Recent letters have announced the upcoming Local Authority elections, with Councillors placing before us their justifications for re-election - the results of their decision making, which in my opinion are good and bad.
I am reminded of Winston Churchill's quote: "Democracy is the worst form of Government except for all those other forms".
You and I do not get to vote on how our ratepayer's money is spent; we get to select from amongst us representatives (Councillors) to do that for us.
It is important for us to vote for our representatives wisely or put up with the consequences of our bad decision-making.
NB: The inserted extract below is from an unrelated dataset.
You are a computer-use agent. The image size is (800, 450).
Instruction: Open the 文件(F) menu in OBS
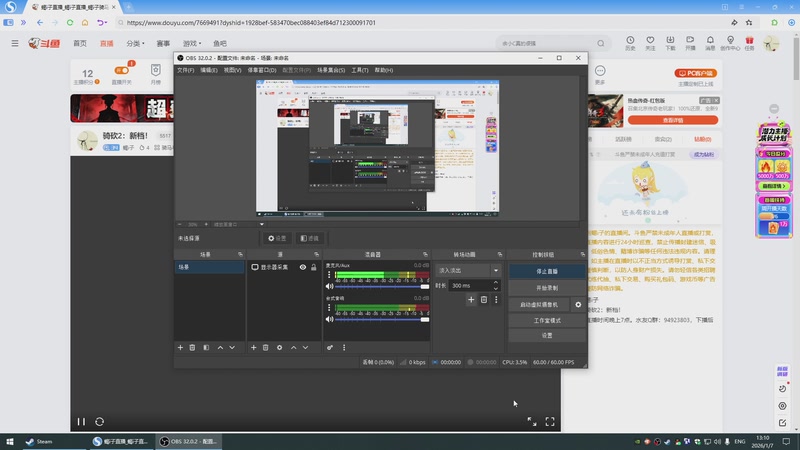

As I understand it, those of us whom we vote in to represent us are mandated by our Local Government Act to "so far as is practicable" fulfil their role of governance and keep out of day-to-day "operational matters" unless they become concerned that the decision-making is bad then they can intervene.
In my books, this means that elected representatives can make good and bad governance decisions. To you and I, these decisions made on our behalf can be glaringly obvious as we live and work.
We get our opportunity to vote out those representatives whom we consider are making bad decisions and vote in representatives whom we consider are making good decisions on our behalf.
It is literally up to us to sort out whom we are going to vote for or put up with what we end up with.
I confess to being astonished at the response of Peter Breen (Letters, April 20) to a letter regarding our lakefront development that I had previously written. He demanded of me an answer to two questions, which I will do.
Question 1: "Just because "it's a robust business case" does not make it the choice of the people, just maybe the choice of the consultants and the councillors who are pushing the same cause."
My answer: This is a statement, not a question.
Question 2: "Was this really advertised in the Long-Term Plan or just buried along with a myriad of other things?"
My answer: It was very clearly "advertised" in the Long-Term Plan discussion document that was delivered to his letterbox, and was explained even further on pages 43 and 44 of an expanded plan document that was available free to him from the council offices and our library, should he have chosen to look.
He even asks who may want the Lakefront the most; the elected council members or the general public. The answer is in the submissions to the LTP consultations where the general public said yes.